Yoshida explained that the next step in implementation of the U.S.-China EV initiative is to sit down and talk again with the Chinese about specifics. "There has been some activity," she said. "We are already talking to them about cities in both countries which could participate in demonstrations."

Of course, the Big Three U.S. automakers are already deep into EV demonstrations funded in 2008 by the George W. Bush DOE. This past August, Ford Motor Co. announced it was moving forward with its demonstration project involving Escape plug-in hybrids using an intelligent vehicle-to-grid communications and control system.

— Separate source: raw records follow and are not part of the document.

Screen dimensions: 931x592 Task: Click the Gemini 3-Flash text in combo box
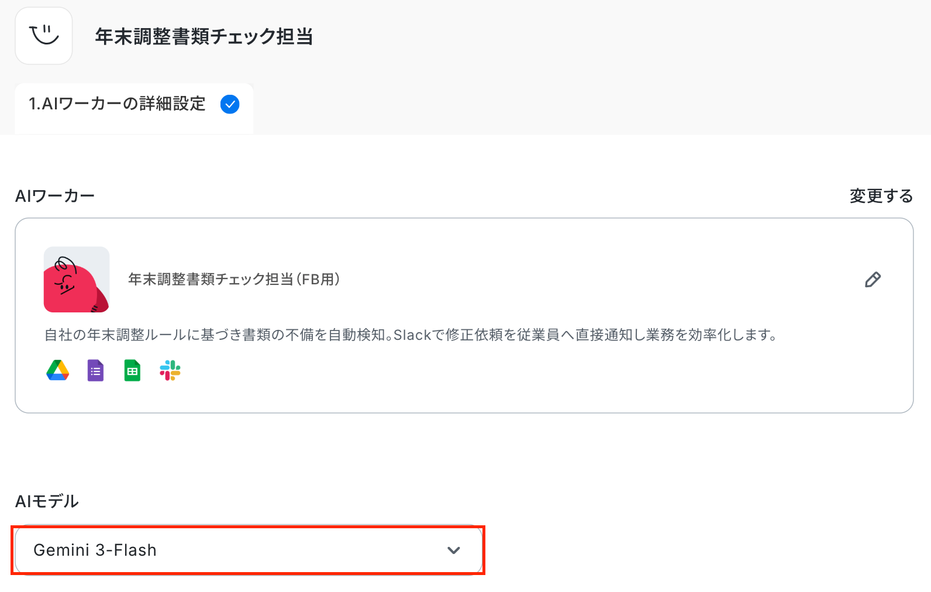95,550
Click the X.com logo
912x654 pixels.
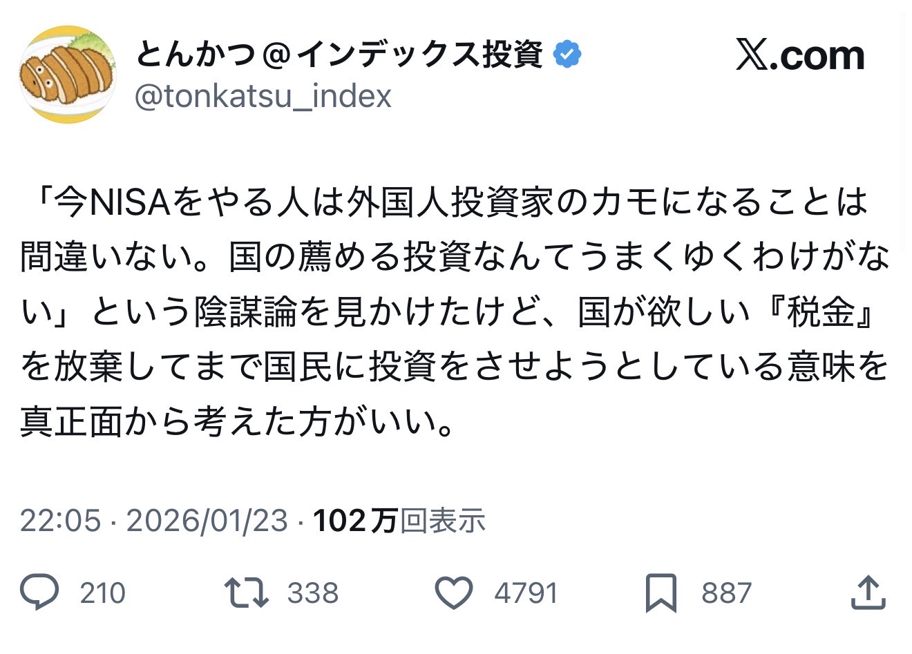tap(799, 55)
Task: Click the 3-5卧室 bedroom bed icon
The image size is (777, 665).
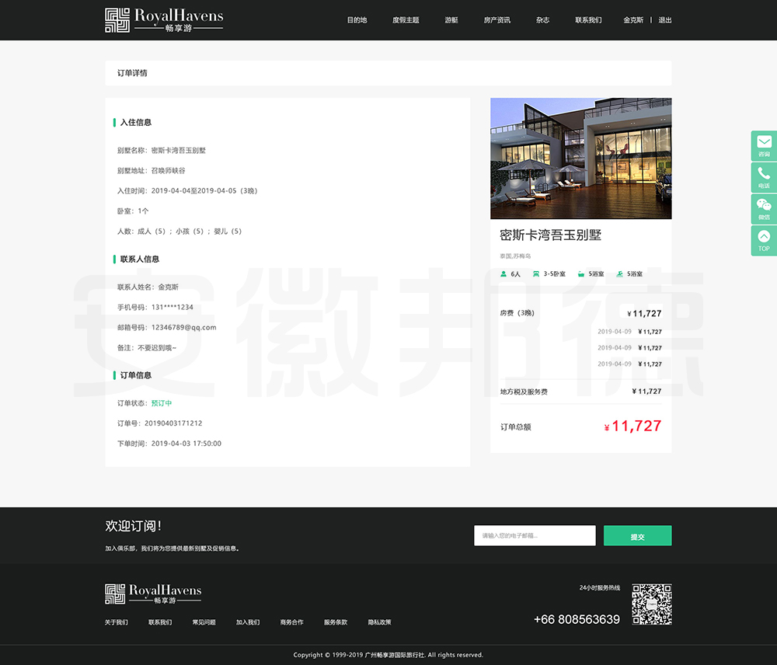Action: click(x=535, y=274)
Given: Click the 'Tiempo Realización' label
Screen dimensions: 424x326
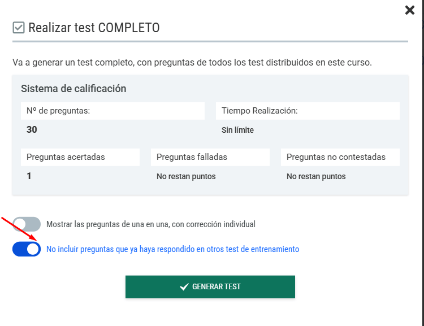Looking at the screenshot, I should point(259,111).
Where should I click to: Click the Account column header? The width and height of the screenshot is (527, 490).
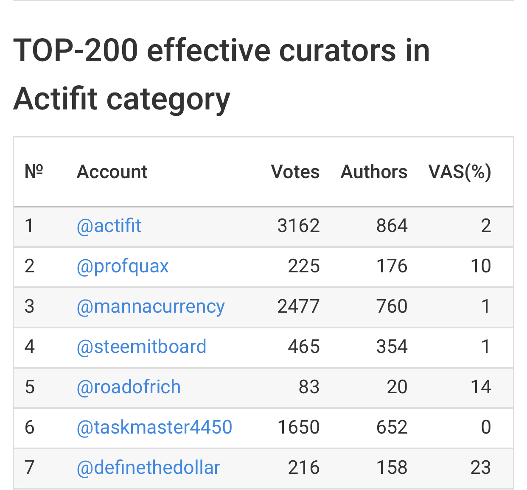coord(112,172)
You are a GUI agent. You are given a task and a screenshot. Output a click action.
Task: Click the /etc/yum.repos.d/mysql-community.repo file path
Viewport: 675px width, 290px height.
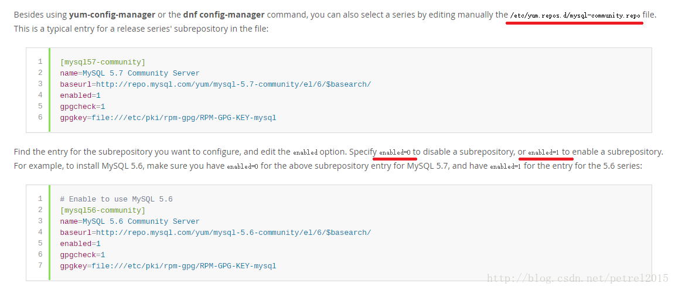click(575, 15)

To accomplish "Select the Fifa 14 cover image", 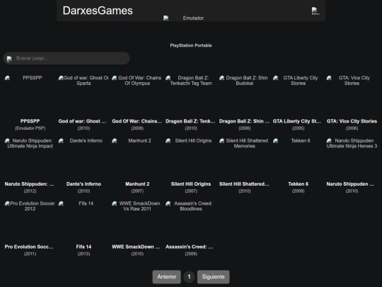I will click(83, 221).
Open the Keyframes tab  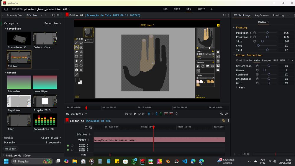click(x=262, y=15)
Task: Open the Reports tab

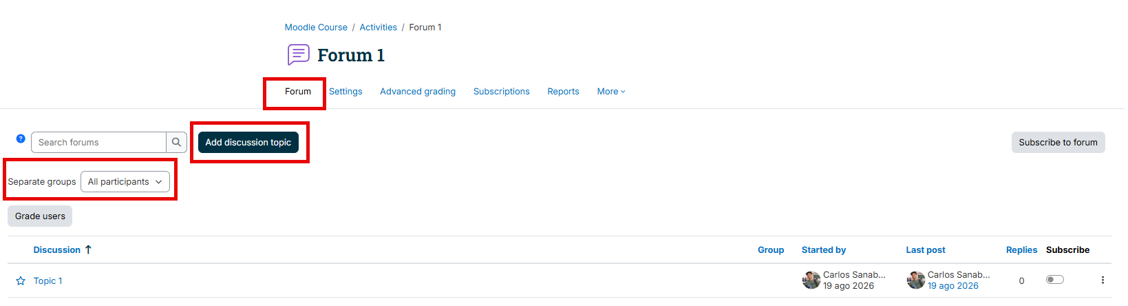Action: (563, 92)
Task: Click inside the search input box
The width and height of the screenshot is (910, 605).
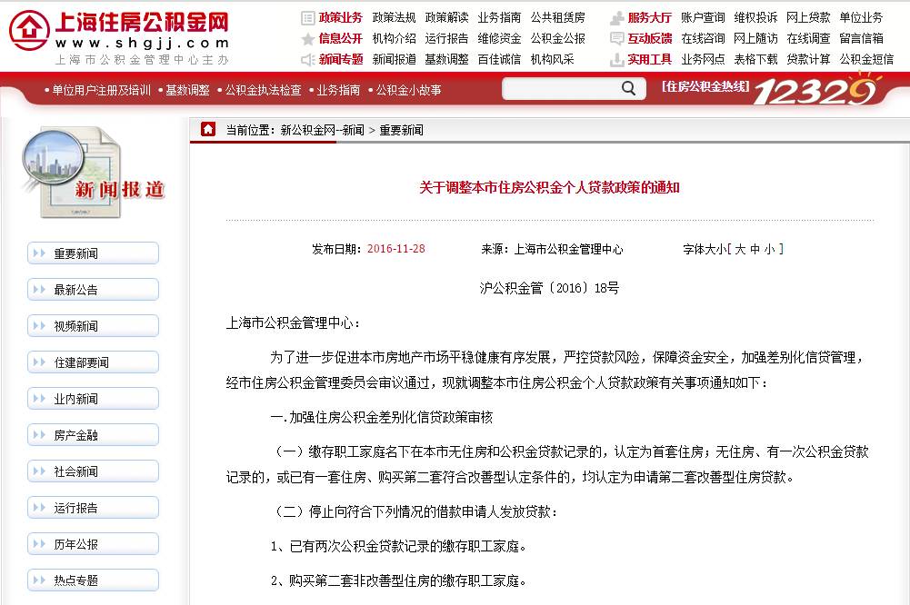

This new technology—which builds on Ford’s advancements such as SYNC, SmartGauge with EcoGuide, and Ford Work Solutions—allows the vehicle operator to program when to recharge the vehicle, for how long, and at what utility pricing rate.

Any joint U.S.-China EV demonstrations may be worth more to smaller, entrepreneurial U.S. EV start-ups such as Coda, Tesla, and Fisker, who have a much smaller presence, if they have one at all, in the booming Chinese market, as opposed to General Motors, Ford, and Chrysler, who have marketing arms, joint R&D operations, and other contractual links there.

Mark Duvall, Director of Electric Transportation, Electric Power Research Institute, which is a participant in two of the three DOE-funded EV demonstrations, explained that the Chinese and Americans have taken a different approach to vehicle electrification. Duvall was in Beijing for the September forum. The Chinese have taken a bottom-up approach, starting with scooters but have not taken a major step into manufacturing full function EVs, which is where the Big Three and even Tessler, Coda, and the other smaller companies have begun. So Duvall sees an opening for the smaller companies in China.

"Who is to say Tesla, Coda, Fisker, or someone else can't have a showroom in downtown Beijing," Duvall said.